What can I say? I’m a sucker for lyrical content. As a longtime fan of Atmosphere and the rest of the Rhymesayers crew, it’s no coincidence that I came across Grieves. As a wordsmith, it’s no coincidence that I appreciate what he’s doing with his choice of colloquy throughout his work.
Together/Apart is a fitting new album title for Grieves. Budo is a fitting musical partner for him, taking him to the uncharted territory that has eluded him for the early part of his career. Blending a beautiful symphony of ecclectic electronica and insightful hip hop with horns, pianos and all sorts of interesting instruments, the album has elements both contradictory and engaging. Longtime Rhymesayers’ followers will instantly recognize the flow and style of rap that Grieves brings to the table. Bloody Poetry hooks us up with memorable lines and the danceability that eludes much of hip hop today. How often does a hip hop song make you dance and make you think simultaneously? Grieves makes sure we do both.

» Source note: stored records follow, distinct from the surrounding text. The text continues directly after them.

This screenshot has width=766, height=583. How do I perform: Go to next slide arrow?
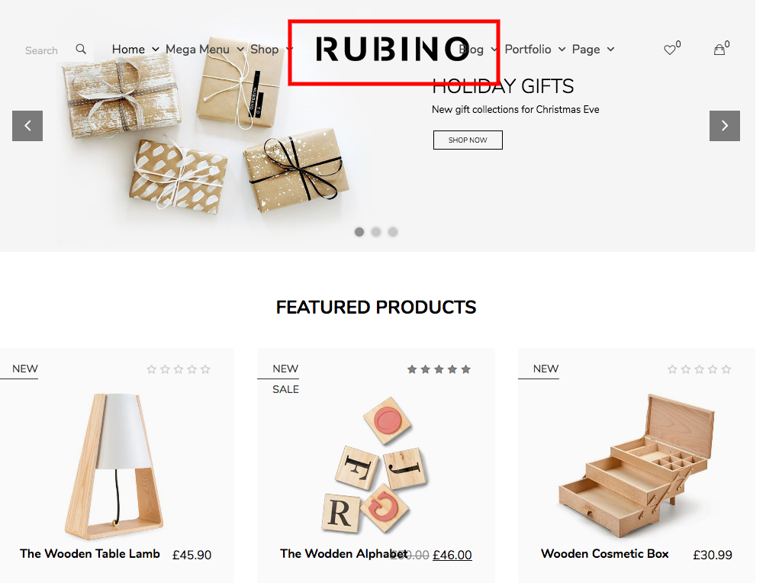[x=725, y=126]
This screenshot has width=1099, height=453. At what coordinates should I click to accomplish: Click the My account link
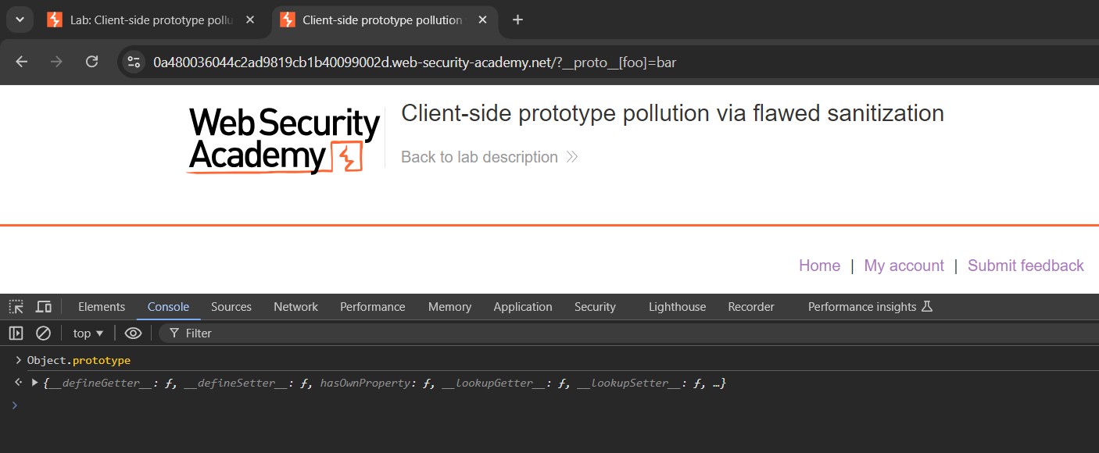(x=904, y=266)
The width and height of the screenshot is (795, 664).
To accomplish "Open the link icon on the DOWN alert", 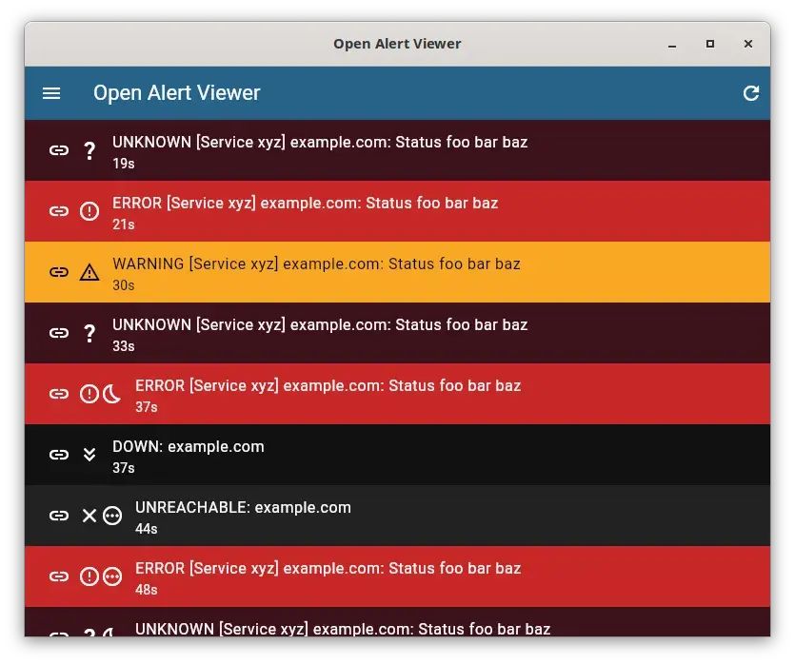I will point(58,454).
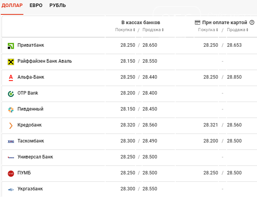
Task: Select the ДОЛЛАР tab
Action: 12,5
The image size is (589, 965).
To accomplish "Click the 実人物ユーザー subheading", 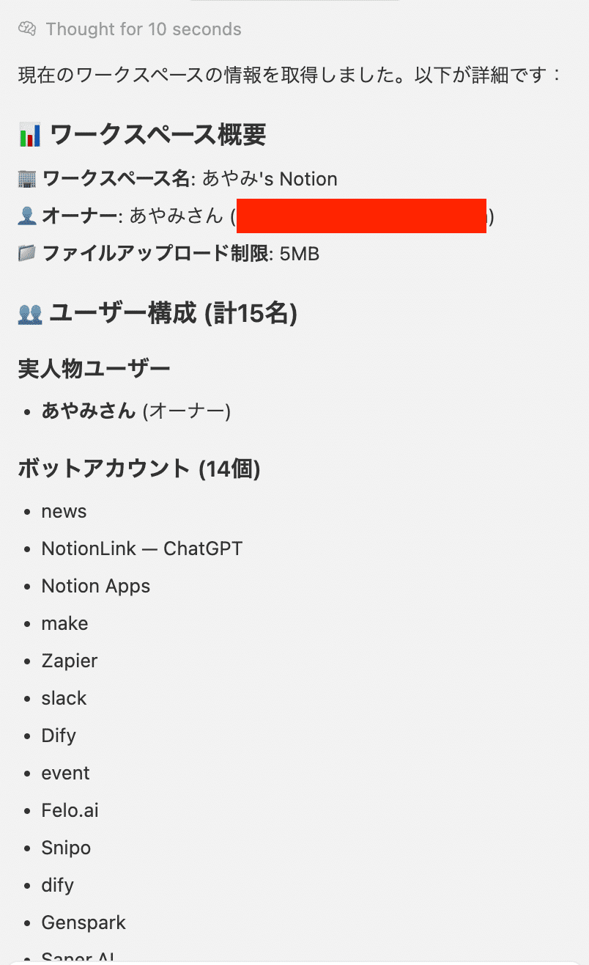I will pos(94,368).
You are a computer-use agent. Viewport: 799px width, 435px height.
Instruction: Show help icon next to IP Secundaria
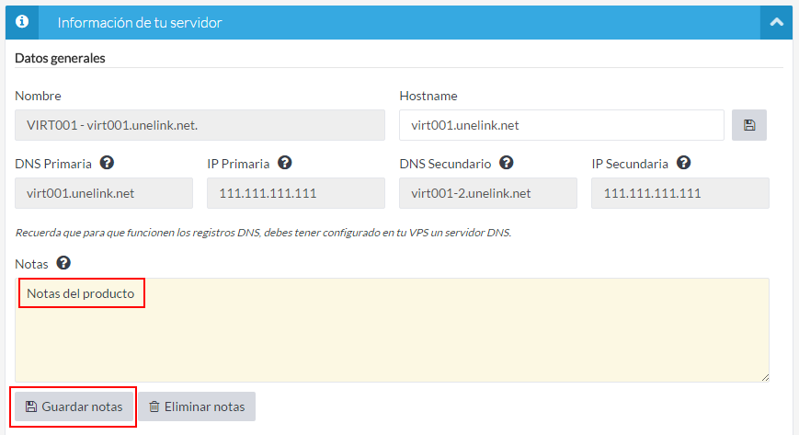click(683, 164)
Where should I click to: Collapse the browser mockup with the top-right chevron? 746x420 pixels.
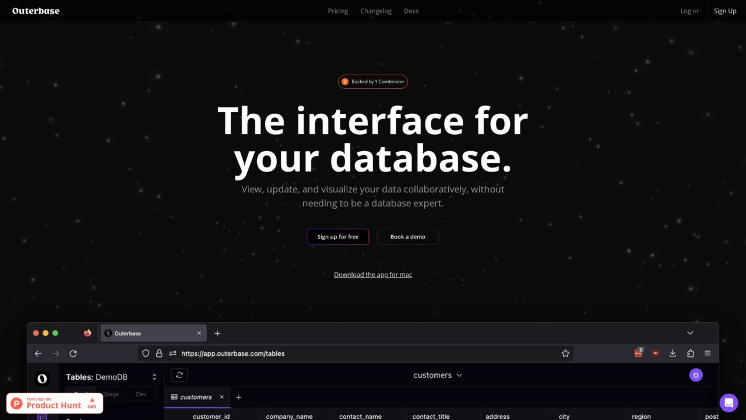690,333
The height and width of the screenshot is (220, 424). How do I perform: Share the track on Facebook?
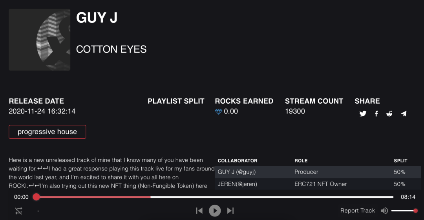tap(376, 114)
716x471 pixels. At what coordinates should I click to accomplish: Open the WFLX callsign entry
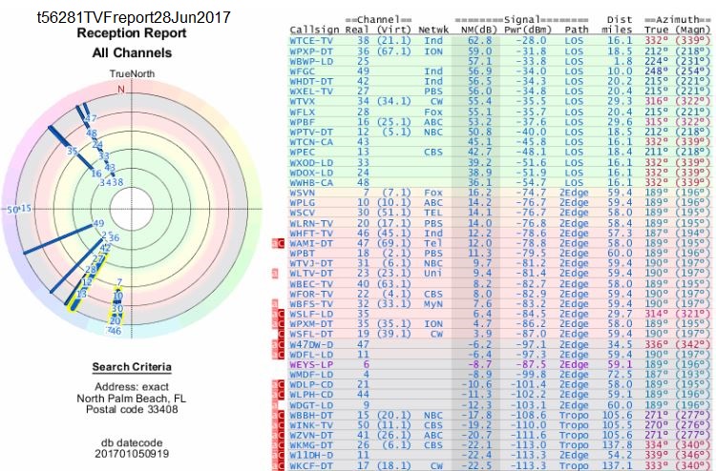(305, 112)
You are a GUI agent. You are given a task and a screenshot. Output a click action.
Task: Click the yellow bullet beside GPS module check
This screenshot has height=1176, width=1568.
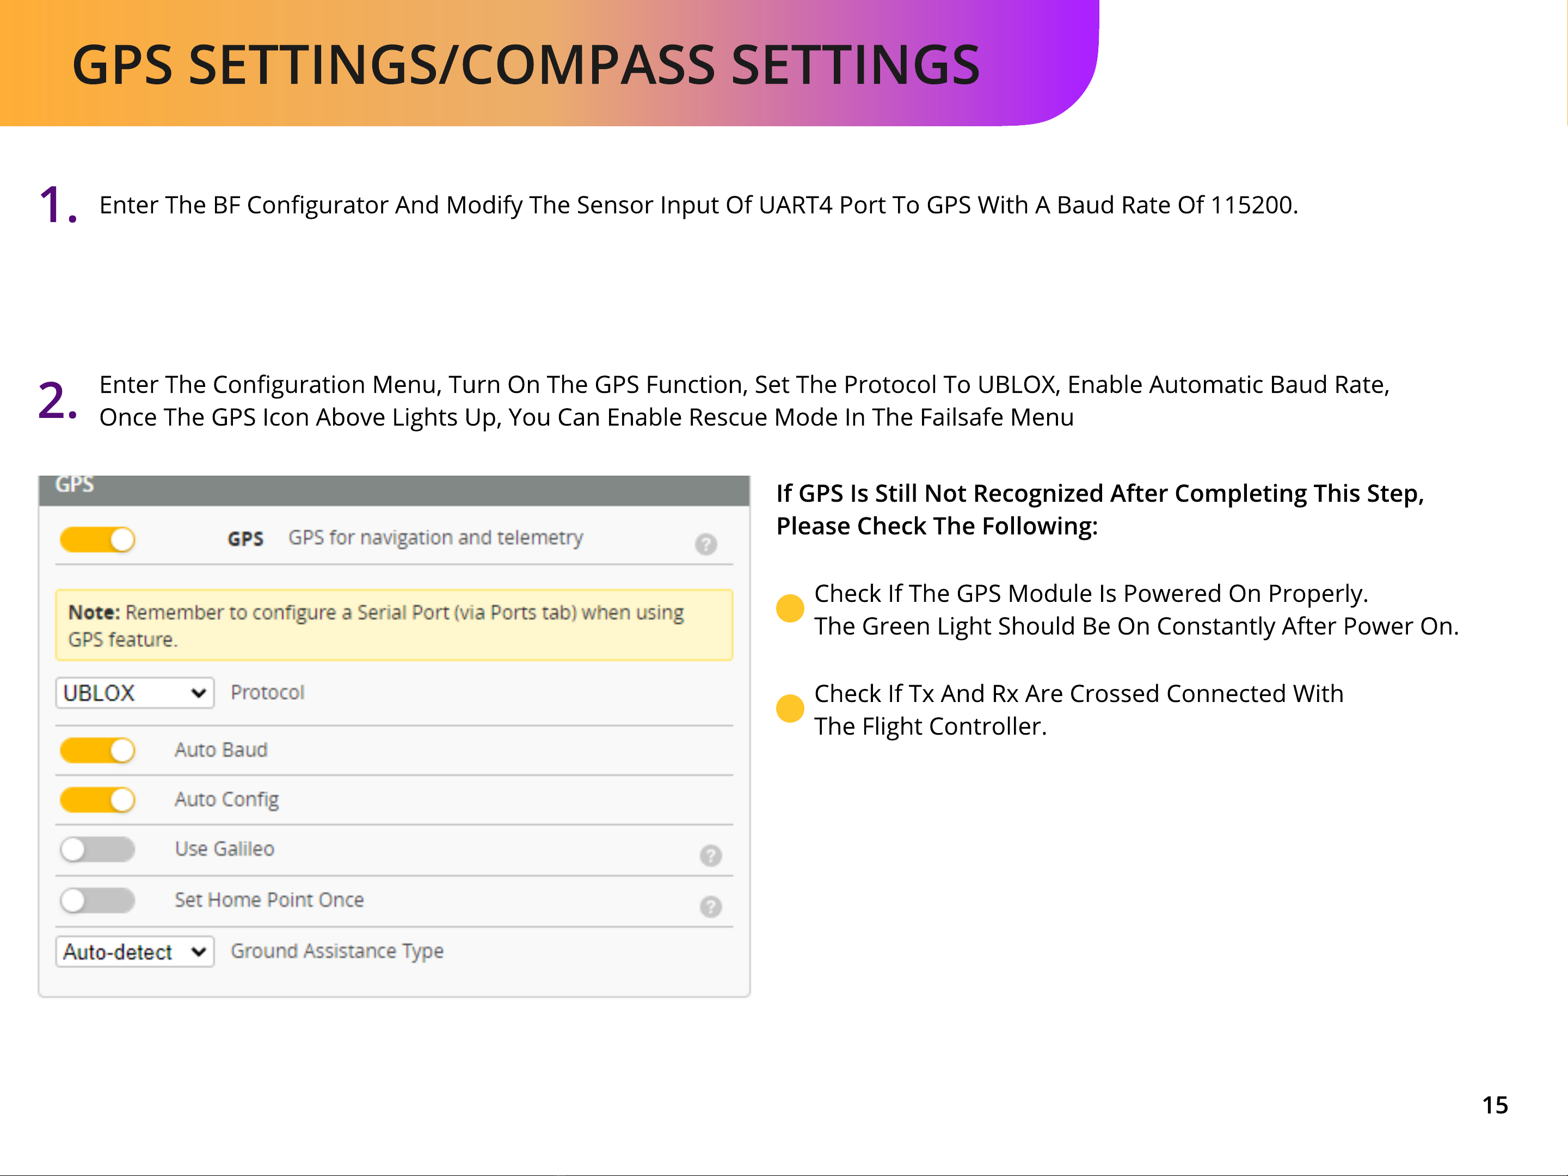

Lightspeed showcased Grieves’ vocal range on his verses as well as his hooks. He’s got depth, which Rhymesayers has always been known for. The substance and style has ironically made the label somewhat of an outcast in the world of hip hop, but this style will be the one that overcomes the bullshit that currently saturates the mainstream scene. On Smile For the Blade, Grieves hits it on the head: “I’m a fan of truth and you motherfuckers lie to get by in this game full of fools.” Together/Apart expands on these ideas and successfully situates Grieves on the list of emcees who spit not just with a vengeance but with a purpose, too.
Grieves reminds me of a combination of the best of Mike Shinoda and Atmosphere. His rhymes are articulate and melodic. From On the Rocks, Grieves sings/raps a 21st Century of the Blues: “I ain’t no Skylar. I don’t write no books. I don’t spend my money. My last girl honey, she hates my guts.” I can’t tell if that’s a Breaking Bad reference or not, but I really hope it is, because that would make me like Grieves even more than I already do. Falling From You takes on a different, almost emotional tone, as Grieves switches positions and digs deep into the depths of his soul: “How will I figure it out? I just want to clear your clouds away.”